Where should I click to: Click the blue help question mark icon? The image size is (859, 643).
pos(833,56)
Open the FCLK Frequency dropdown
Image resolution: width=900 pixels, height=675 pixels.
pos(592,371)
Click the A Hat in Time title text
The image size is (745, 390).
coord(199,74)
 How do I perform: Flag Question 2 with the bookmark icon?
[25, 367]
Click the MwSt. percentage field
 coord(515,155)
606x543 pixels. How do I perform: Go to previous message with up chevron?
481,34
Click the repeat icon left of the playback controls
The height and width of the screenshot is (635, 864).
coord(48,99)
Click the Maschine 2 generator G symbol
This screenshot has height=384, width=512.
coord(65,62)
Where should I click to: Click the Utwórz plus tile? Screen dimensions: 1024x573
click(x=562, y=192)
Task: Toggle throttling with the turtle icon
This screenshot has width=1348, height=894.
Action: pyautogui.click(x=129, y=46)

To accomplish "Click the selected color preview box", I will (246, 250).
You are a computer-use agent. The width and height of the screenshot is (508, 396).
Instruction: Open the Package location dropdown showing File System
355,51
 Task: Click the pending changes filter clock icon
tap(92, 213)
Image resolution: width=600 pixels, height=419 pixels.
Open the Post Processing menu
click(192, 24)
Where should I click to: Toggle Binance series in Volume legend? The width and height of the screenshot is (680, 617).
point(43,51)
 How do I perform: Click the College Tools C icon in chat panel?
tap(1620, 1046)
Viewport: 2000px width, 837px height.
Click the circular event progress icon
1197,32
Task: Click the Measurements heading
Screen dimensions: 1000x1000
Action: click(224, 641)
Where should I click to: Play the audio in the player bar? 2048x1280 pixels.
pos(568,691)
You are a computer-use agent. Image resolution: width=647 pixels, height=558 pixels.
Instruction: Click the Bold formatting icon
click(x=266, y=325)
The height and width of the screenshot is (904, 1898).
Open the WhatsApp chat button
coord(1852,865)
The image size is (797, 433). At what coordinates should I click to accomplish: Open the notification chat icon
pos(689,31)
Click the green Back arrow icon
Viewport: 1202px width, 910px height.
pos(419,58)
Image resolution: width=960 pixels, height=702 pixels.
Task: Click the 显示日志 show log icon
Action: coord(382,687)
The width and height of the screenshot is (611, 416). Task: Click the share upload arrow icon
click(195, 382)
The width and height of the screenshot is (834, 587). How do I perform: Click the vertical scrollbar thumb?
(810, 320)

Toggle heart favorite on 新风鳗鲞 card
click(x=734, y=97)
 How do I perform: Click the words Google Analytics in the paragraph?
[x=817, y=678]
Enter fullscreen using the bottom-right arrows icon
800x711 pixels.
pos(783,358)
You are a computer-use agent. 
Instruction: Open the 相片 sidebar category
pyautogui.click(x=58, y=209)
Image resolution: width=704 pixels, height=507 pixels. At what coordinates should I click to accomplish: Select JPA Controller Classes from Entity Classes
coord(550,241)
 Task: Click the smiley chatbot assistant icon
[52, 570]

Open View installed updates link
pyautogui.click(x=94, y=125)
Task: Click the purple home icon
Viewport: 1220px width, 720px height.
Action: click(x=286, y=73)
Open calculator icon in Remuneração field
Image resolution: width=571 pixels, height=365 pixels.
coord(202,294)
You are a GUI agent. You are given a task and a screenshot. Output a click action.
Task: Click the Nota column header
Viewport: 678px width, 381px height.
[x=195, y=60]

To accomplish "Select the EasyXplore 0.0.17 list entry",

**WHAT IS NEEDED**
What you retype should run from the first line of the entries above through the line containing "Click the green Back arrow icon", exactly and in full.

**RESPONSE BOX**
Where should I click to: Click the blue help question mark icon? The image size is (859, 643).
pos(833,56)
Open the FCLK Frequency dropdown
Image resolution: width=900 pixels, height=675 pixels.
pos(592,371)
Click the A Hat in Time title text
The image size is (745, 390).
coord(199,74)
 How do I perform: Flag Question 2 with the bookmark icon?
[25, 367]
Click the MwSt. percentage field
 coord(515,155)
606x543 pixels. How do I perform: Go to previous message with up chevron?
481,34
Click the repeat icon left of the playback controls
The height and width of the screenshot is (635, 864).
coord(48,99)
Click the Maschine 2 generator G symbol
This screenshot has height=384, width=512.
coord(65,62)
Where should I click to: Click the Utwórz plus tile? Screen dimensions: 1024x573
click(x=562, y=192)
Task: Toggle throttling with the turtle icon
This screenshot has width=1348, height=894.
Action: pyautogui.click(x=129, y=46)

To accomplish "Click the selected color preview box", I will (246, 250).
You are a computer-use agent. The width and height of the screenshot is (508, 396).
Instruction: Open the Package location dropdown showing File System
355,51
 Task: Click the pending changes filter clock icon
tap(92, 213)
Image resolution: width=600 pixels, height=419 pixels.
Open the Post Processing menu
click(192, 24)
Where should I click to: Toggle Binance series in Volume legend? The width and height of the screenshot is (680, 617).
point(43,51)
 How do I perform: Click the College Tools C icon in chat panel?
tap(1620, 1046)
Viewport: 2000px width, 837px height.
Click the circular event progress icon
1197,32
Task: Click the Measurements heading
Screen dimensions: 1000x1000
Action: click(224, 641)
Where should I click to: Play the audio in the player bar? 2048x1280 pixels.
pos(568,691)
You are a computer-use agent. Image resolution: width=647 pixels, height=558 pixels.
Instruction: Click the Bold formatting icon
click(x=266, y=325)
The height and width of the screenshot is (904, 1898).
Open the WhatsApp chat button
coord(1852,865)
The image size is (797, 433). At what coordinates should I click to accomplish: Open the notification chat icon
pos(689,31)
Click the green Back arrow icon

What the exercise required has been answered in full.